Fragmento del texto:
******************************
Black Mirror 2×02: White Bear

Corre, Victoria, corre

Ningún otro capítulo de Black Mirror es tan macabro, retorcido y cruel como White Bear. Y eso no es decir poco. La criatura mutante pergeñada por Charlie Brooker, con Carl Tibbetts (responsable de la interesante Retreat) en la dirección, opta aquí por identificar al espectador desde la primera secuencia con la protagonista, una mujer que despierta frente a un televisor en el que figura un extraño símbolo. Se mira al espejo y no se reconoce, claramente está tan perdida como nosotros en una casa que le es a la vez familiar y extraña. Se mueve como quien estuviera viviendo un dejá vù constante y todos sus intentos por comprender quién es y dónde está parecen infructuosos. Lo que le espera en el exterior es mucho peor: en las ventanas de las casas colindantes, desde detrás de cada ventana, en la calle a su alrededor, hay gente observándola a través de sus teléfonos móviles. Gente que no responde a sus gritos pidiendo ayuda, zombis que solo van tras ella móvil en ristre sin mayor razón aparente que capturar su imagen en movimiento. Y ese elemento, aparte de las pantallas con el extraño símbolo, es el único asidero tecnológico al que se agarra Brooker para justificar estos 45 minutos en los que vivimos en primera persona el horroroso espectáculo del sufrimiento humano.
******************************
Sección de datos:
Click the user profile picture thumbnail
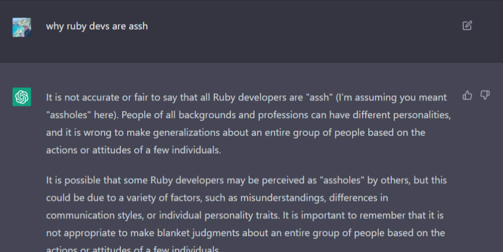pos(22,27)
******************************
Lo que se pide:
(1) Según la reseña de White Bear, ¿quién se encarga de la dirección del capítulo?
(2) Retoma la reseña de White Bear y sigue escribiéndola desde su última frase.
Los datos no tienen nada que ver con la reseña de White Bear.

En respuesta:
(1) Carl Tibbetts.

(2)
La desesperación de esta mujer desconocida y amnésica, cuyos ojos claman angustia, es la nuestra: queremos comprender por qué la gente se comporta así, por qué hay unos tipos con máscaras grotescas que la persiguen y por qué no es capaz de recordar nada, aparte de unos inconexos flashazos. Hasta que un requiebro del guión pone las cartas sobre la mesa: Victoria Skillane es una criminal recibiendo su demencial condena. La veta sociológica de Black Mirror, muy acusada en The National Anthem y The Waldo Moment, saca aquí a relucir dos de los aspectos más turbios de la realidad que vivimos y de la que podemos llegar a vivir: la conversión de las masas en espectadores que solo viven a través de sus teléfonos móviles y, lo que es mucho peor, un perverso sentido de la justicia que va más allá del ojo por ojo, diente por diente. Lo que se va desvelando poco a poco en White Bear es una Ley del Talión elevada a la enésima potencia, un terrorífico castigo sin fin.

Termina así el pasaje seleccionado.